- Problem statement
In the records below, count every line containing "agent". Reply with the number only.

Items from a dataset
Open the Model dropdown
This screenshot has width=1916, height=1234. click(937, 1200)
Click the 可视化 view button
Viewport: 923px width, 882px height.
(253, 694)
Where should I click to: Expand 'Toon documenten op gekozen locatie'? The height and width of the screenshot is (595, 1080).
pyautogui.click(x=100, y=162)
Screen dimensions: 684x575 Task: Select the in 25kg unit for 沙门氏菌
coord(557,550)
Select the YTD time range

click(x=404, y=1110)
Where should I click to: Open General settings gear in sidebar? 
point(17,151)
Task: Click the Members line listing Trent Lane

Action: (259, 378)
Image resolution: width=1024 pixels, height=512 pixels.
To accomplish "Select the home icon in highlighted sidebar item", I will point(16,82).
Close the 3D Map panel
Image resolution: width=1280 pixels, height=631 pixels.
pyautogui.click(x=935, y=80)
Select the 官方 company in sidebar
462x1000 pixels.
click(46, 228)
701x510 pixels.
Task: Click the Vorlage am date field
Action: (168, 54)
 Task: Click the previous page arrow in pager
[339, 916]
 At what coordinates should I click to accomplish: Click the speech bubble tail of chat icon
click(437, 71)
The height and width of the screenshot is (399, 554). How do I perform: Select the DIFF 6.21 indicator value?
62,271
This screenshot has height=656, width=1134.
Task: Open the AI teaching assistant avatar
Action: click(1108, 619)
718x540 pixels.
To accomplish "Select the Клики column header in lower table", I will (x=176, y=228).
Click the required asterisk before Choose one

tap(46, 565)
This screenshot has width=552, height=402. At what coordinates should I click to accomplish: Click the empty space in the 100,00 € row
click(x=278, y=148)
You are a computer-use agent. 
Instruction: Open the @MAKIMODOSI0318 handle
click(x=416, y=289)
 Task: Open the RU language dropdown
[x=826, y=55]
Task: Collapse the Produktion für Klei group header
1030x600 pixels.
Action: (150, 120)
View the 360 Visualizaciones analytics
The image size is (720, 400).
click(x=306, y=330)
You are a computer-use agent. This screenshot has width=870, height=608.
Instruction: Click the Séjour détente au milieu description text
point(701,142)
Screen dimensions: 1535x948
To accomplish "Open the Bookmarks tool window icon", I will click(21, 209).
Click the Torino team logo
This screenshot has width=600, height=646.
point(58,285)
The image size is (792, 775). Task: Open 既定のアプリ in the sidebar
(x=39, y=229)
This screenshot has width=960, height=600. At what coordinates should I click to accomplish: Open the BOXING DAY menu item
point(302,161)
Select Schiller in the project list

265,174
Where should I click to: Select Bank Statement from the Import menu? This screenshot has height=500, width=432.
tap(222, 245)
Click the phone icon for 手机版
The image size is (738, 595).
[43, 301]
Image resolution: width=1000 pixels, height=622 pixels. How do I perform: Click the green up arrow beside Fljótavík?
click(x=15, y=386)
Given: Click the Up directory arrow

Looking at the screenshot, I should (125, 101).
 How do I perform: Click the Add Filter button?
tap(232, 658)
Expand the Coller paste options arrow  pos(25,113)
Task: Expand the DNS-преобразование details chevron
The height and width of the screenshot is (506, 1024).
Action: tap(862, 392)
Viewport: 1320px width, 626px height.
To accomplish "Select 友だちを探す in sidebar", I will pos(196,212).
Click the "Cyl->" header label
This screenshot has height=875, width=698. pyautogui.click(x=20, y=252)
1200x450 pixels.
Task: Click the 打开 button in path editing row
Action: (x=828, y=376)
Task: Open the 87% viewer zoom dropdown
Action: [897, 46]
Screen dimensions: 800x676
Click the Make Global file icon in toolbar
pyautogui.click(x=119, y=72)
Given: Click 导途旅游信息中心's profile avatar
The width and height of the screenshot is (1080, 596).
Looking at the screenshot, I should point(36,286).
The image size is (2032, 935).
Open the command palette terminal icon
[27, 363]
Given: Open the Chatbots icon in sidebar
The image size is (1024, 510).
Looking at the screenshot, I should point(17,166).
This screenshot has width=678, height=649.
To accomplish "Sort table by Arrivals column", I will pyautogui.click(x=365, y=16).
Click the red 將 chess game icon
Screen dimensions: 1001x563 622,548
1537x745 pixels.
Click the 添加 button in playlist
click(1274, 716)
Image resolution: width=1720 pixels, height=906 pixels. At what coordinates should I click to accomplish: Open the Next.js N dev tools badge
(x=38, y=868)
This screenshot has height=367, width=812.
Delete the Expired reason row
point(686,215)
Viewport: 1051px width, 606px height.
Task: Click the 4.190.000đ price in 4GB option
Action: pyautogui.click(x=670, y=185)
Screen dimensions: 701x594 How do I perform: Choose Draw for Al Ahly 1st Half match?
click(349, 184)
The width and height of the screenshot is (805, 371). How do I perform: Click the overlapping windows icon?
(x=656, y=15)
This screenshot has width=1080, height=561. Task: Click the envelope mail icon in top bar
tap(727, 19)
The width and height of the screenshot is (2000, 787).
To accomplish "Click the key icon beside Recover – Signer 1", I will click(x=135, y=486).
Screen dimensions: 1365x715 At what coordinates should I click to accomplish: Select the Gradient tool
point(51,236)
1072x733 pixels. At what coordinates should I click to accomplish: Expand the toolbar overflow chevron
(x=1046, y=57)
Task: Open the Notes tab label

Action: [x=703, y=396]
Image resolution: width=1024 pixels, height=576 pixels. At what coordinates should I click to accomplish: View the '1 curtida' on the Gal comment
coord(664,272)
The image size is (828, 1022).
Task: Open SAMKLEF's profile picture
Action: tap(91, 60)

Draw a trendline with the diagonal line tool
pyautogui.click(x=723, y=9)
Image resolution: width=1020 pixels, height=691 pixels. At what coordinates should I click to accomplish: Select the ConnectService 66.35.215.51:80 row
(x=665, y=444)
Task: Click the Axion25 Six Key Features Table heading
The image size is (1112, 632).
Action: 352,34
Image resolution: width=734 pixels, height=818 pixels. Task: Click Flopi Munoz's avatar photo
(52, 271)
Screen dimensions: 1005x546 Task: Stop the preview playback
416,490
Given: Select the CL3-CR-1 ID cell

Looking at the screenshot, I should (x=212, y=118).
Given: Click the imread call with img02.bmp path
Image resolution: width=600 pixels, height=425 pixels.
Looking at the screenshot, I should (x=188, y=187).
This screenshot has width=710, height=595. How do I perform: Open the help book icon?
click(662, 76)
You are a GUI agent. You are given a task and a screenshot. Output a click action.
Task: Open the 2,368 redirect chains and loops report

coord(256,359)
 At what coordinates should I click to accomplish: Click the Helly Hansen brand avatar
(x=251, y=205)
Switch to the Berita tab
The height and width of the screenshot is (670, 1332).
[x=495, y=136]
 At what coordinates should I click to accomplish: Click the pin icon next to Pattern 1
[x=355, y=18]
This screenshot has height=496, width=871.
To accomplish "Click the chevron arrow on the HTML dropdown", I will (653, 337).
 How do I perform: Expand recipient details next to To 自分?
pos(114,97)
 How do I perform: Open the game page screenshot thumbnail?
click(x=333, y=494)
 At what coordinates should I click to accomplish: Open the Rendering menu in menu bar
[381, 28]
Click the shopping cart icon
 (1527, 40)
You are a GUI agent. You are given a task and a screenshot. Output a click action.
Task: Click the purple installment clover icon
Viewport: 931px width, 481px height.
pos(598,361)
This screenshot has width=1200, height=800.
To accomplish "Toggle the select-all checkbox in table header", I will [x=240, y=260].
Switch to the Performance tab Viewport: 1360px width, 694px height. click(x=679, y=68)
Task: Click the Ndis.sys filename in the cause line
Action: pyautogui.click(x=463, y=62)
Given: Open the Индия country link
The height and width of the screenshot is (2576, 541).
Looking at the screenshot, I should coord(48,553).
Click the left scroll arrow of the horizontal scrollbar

- Answer to the exercise
4